Text excerpt:
::::

Bare metal usage sample
The sample code is a bare metal usage example of the Forth
interpreter, it initialize an interpreter context (memory layout,
state) and evaluate a line of Forth code.
Here is the line that it interpret :
: 1e f f +
; 1e
What it does is define a word called
1e
containing the operations of a simple addition between two numbers
15+15
then call this newly defined
word.The result is placed at the top of the data stack (r4) and is
(in base 10, after the execution) : 30
@ FORTH MEMORY LAYOUT CONSTANTS
.equ FORTH_DATA_STACK_SIZE, 1024 * 1000 @ always multiple of 4
.equ FORTH_RETN_STACK_SIZE, 1024 * 1000 @ always multiple of 4
.equ FORTH_DICT_SIZE, 1024 *
1000 @ always multiple of 4
.global _start
_start:
@ = FORTH SETUP
@ data stack
adr r8, forth_data_stack_addr
ldr sp, [r8]
@ return stack
adr r8, forth_retn_stack_addr
ldr r0, [r8]
@ input code
adr r1, forth_code
@ dict last word
adr r2, forth_last_word_addr
@ compile flag
mov r3, #FORTH_IMM_MODE
@ dict end
adr lr, forth_dict_end_addr
@ save return addr.
adr r9, forth_retn_addr
str pc, [r9]
b forth
@ r4 has value 1e at this point
0:
b 0b
.include "forth.s"
forth_data_stack_addr:
.word (_end +
FORTH_DICT_SIZE + FORTH_DATA_STACK_SIZE)
forth_retn_stack_addr:
.word (_end +
FORTH_DICT_SIZE + FORTH_DATA_STACK_SIZE +
FORTH_RETN_STACK_SIZE)
@ code to evaluate :
forth_code:
.asciz ": 1e f f + ;
1e"
.align 2
@ = FORTH DICTIONARY
.include "dict.inc"
_end:
Simplifying through unifying; a compile only Forth
As i wrote the Forth interpreter i realized that it was not
too far from a compiler already, i just needed to drop the two
modes and makes a compile only Forth ! The slight difference is the
need to jump at the compiled code after running through the
input.
To simplify further i dropped the ';' word later on.
The realization came from trying to simplify the dialect and
optimizing for speed, the Forth interpreter wasn't necessary for my
use case.
Peoples also realized this 30
years from now !
The program code was the last word of the dictionary in the
first implementation, it works but adds several constrains so i
made it a bit more flexible by separating the program code from the
dictionary, i also added a primitive to mark any definitions as the
entry point (entrypoint word), it was more flexible that way
and swapping entry point can be handy for debugging or prototyping.
The entry point word switch the compiler code output address from
dictionary to program output address so that the definition code is
put into the program area instead of the dictionary.

::::

(Records)
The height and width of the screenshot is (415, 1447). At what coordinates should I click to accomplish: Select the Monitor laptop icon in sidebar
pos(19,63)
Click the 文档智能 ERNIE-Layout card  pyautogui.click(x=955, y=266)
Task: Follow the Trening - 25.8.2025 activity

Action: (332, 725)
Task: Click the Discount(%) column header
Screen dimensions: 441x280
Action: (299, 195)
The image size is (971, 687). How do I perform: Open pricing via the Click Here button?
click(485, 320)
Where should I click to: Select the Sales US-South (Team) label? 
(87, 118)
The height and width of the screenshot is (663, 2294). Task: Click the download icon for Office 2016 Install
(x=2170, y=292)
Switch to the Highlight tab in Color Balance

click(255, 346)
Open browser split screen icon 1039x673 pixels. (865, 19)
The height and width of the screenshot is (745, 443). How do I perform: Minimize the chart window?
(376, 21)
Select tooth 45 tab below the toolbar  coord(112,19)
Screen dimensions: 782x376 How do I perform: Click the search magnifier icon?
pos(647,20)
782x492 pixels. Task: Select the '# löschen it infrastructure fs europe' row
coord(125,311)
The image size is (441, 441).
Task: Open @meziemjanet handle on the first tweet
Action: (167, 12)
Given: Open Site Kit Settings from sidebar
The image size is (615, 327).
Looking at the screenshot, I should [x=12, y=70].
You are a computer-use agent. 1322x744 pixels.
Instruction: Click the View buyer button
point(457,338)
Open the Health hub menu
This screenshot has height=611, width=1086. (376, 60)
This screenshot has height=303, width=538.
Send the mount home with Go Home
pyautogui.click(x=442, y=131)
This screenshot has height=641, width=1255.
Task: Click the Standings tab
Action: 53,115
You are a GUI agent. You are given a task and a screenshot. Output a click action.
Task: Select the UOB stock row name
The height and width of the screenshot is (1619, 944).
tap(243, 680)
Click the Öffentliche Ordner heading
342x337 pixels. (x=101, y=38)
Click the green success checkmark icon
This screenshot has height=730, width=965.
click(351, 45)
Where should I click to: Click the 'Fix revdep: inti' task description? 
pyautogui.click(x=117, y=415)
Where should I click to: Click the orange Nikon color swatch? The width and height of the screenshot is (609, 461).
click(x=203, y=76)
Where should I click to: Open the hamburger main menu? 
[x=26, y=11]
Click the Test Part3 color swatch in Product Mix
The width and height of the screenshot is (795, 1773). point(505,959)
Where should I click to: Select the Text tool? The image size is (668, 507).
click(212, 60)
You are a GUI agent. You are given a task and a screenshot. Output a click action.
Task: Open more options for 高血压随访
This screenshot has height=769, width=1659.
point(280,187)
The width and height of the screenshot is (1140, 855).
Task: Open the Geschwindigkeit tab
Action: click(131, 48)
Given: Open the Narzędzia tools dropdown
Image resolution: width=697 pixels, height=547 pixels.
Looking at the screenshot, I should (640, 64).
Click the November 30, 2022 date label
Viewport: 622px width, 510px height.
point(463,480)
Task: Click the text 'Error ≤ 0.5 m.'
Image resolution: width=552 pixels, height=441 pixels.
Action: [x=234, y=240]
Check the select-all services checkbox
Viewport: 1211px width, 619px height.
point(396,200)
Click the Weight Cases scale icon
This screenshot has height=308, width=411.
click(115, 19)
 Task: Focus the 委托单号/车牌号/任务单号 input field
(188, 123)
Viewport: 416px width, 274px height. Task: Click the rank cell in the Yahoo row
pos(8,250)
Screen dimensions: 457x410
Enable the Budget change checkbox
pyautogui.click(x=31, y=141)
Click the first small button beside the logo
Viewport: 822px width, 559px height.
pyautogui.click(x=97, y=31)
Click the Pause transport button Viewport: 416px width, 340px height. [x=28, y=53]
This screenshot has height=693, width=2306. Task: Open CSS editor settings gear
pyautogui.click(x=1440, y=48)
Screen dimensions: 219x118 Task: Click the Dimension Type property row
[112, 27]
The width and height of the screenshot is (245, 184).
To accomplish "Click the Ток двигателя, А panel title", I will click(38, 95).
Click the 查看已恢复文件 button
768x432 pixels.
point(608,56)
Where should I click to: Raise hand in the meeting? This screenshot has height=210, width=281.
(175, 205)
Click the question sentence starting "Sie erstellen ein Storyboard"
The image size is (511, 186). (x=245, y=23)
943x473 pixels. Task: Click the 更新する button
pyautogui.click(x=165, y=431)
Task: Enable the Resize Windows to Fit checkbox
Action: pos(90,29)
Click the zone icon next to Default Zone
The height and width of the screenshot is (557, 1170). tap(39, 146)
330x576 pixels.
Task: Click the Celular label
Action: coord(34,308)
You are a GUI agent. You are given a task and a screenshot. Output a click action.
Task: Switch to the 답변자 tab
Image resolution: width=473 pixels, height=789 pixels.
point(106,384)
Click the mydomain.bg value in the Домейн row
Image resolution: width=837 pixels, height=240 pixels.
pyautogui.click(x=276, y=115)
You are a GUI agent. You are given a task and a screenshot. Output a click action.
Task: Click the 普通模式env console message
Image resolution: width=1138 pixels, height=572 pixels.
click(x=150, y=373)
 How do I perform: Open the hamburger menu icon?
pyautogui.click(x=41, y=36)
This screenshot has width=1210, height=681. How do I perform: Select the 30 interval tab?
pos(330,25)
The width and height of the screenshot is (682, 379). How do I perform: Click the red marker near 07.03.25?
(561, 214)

::::

Problem details: From the Forth interpreter text above, set down the stretch from "The program code was" through "debugging or prototyping." word for word.

Full solution:
The program code was the last word of the dictionary in the
first implementation, it works but adds several constrains so i
made it a bit more flexible by separating the program code from the
dictionary, i also added a primitive to mark any definitions as the
entry point (entrypoint word), it was more flexible that way
and swapping entry point can be handy for debugging or prototyping.